The main race was dominated by Meo Costantini's Bugatti, who lead from the start and never lost the lead, setting a fastest lap of 1 hour and 26 minutes on his fifth and final lap. Behind him, fellow factory Bugatti driver Ferdinando Minoia drove to a mostly unchallenged second place. Behind them the race was much closer. After the first lap, third to eighth place were separated by less than two minutes, with Emilio Materassi's Itala Special in third followed by Wagner, Dubonnet, Divo, Goux and Maserati. Dubonnet and Goux charged up the order on the second lap, moving up to third and fourth places respectively, making it a Bugatti 1-2-3-4, while Materassi dropped to sixth due to a pit stop. By the end of lap three, Materassi had pushed back up to third place, while Dubonnet had dropped to seventh as he made a pitstop.

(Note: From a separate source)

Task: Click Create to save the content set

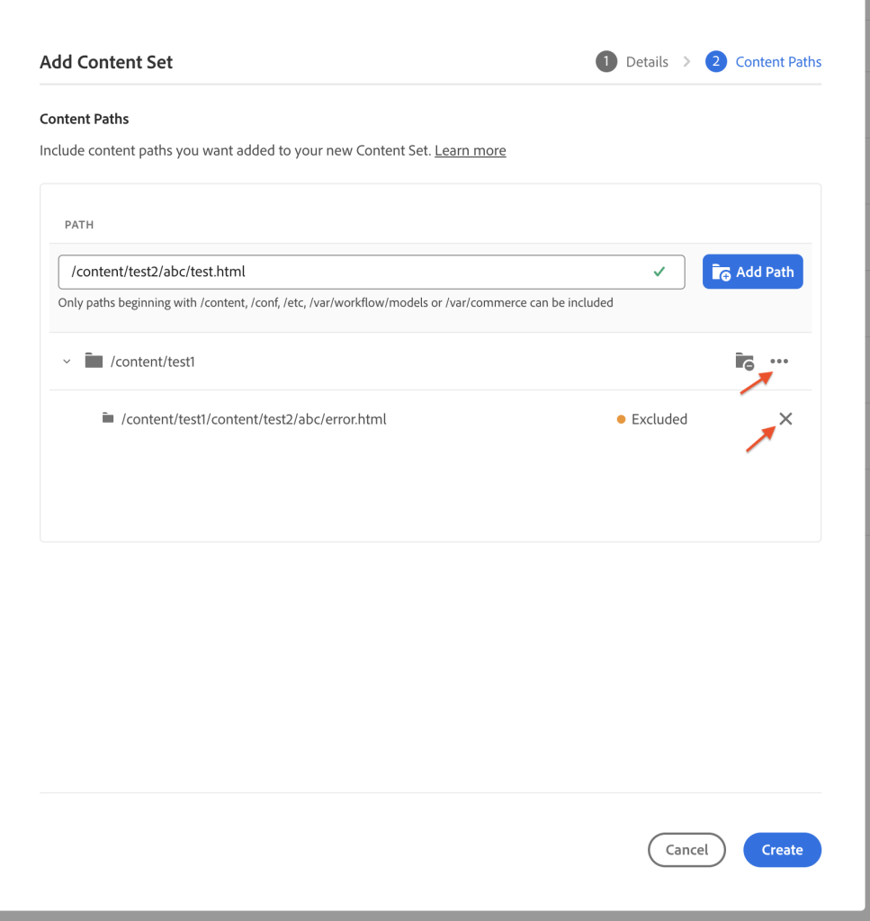Action: pyautogui.click(x=782, y=849)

Factory Delage drivers Divo and Benoist would then retire, mourning the loss of teammate Masetti. Goux was able to pass Materassi on the fourth lap, giving the Bugatti factory team a 1-2-3 which they would hold until the end, with Materassi finishing fourth, while Dubonnet was fifth, and first in Class II. After setbacks which dropped him as low as 12th, Maserati finished 8th and won Class III.

==Results==
===1100cc Class===

| Pos | No | Driver | Car | Laps | Time/Retired |
| 1 | 33 | ITA Baconin Borzacchini | Salmson | 3 | 5h14m40.4 |
| 2 | 32 | ITA Ezio Rallo | Salmson | 3 | +19m16.4 |
| 3 | 30 | ITA Ignazio Zubiaga | Austin | 3 | +22m39.6 |
| 4 | 29 | ITA Gino Geri | Salmson | 3 | +33m02.0 |
| 5 | 35 | ITA Francesco Starrabba | Amilcar | 3 | +49m49.4 |
| 6 | 34 | ITA Claudio Sandonnino | Citroën | 3 | +1h15.44.6 |
| DNF | 31 | ITA Salvatore Casano | Amilcar | 1 |  |
| DNF | 36 | ITA Salvatore Comella | Salmson | 0 |  |
Sources:

===Targa Florio===
Entrants who competed for the Coppa Florio shown in bold.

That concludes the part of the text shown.